Whenever a line of the entries below holds the string "computer", copy that line and return it.

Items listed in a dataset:
----
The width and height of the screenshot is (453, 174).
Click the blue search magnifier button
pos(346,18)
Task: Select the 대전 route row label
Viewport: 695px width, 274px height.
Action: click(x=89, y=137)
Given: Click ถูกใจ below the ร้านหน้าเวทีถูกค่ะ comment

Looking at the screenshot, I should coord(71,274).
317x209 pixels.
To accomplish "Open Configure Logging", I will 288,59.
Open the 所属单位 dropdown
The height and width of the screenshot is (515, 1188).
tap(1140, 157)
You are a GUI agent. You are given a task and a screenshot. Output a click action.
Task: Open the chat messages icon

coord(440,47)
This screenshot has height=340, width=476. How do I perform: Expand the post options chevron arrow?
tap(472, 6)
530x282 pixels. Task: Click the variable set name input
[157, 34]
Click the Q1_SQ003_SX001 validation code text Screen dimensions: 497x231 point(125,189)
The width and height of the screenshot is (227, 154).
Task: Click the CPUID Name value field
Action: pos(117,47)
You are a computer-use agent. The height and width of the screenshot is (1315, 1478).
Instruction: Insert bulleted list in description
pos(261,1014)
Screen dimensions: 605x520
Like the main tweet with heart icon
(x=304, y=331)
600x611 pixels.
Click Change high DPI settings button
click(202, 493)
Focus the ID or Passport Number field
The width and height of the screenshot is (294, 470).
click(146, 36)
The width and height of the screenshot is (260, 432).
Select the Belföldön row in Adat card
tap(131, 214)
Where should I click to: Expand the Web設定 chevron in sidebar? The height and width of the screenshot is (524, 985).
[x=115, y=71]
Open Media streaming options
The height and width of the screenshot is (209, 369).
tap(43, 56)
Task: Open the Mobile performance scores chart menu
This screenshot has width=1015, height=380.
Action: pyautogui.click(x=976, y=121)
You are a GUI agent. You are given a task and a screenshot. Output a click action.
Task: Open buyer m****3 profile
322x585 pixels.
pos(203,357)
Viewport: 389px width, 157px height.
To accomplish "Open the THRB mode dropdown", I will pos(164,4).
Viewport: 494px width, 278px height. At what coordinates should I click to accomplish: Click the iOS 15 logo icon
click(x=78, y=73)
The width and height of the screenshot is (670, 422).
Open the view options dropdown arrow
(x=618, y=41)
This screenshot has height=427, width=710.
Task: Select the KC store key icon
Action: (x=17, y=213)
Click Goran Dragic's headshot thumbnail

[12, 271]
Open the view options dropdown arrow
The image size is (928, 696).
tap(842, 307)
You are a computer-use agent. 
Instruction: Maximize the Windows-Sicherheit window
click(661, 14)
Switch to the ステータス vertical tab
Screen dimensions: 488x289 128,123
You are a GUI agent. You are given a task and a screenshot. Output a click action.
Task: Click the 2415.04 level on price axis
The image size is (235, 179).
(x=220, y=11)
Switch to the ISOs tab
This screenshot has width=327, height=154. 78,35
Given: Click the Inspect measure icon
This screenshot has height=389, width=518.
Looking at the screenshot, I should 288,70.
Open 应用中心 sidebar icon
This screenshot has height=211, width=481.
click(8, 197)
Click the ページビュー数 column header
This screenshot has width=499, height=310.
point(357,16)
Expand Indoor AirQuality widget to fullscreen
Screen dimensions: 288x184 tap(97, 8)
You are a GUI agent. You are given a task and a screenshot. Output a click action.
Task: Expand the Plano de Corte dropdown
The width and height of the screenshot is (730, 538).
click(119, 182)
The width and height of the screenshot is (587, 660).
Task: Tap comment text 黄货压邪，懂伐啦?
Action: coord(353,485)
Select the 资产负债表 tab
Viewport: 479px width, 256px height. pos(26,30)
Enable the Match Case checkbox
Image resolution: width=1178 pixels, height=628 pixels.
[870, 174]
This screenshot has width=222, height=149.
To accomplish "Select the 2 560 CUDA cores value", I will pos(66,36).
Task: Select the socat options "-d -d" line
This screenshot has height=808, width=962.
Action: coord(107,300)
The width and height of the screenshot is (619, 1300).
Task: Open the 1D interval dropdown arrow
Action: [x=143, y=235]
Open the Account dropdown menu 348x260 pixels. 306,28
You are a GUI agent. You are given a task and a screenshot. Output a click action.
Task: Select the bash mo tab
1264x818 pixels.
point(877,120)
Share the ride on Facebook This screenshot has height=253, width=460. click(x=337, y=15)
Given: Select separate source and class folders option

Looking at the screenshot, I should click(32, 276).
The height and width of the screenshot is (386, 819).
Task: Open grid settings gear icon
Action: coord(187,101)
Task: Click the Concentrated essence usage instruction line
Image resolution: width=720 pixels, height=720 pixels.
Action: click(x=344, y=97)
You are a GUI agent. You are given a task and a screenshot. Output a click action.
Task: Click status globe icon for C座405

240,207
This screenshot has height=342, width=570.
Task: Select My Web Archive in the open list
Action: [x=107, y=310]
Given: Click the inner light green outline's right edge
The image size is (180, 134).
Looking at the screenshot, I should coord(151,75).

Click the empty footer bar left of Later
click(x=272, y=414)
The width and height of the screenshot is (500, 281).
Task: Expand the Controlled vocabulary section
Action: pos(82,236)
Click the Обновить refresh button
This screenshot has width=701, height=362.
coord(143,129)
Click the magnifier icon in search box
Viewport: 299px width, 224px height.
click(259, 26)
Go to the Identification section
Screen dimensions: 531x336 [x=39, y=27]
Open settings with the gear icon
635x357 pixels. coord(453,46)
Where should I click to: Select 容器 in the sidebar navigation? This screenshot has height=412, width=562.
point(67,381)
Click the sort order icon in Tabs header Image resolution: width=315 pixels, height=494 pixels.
----
**The answer**.
You are a computer-use agent. The height and width of the screenshot is (1315, 1478).
You are a computer-use agent. 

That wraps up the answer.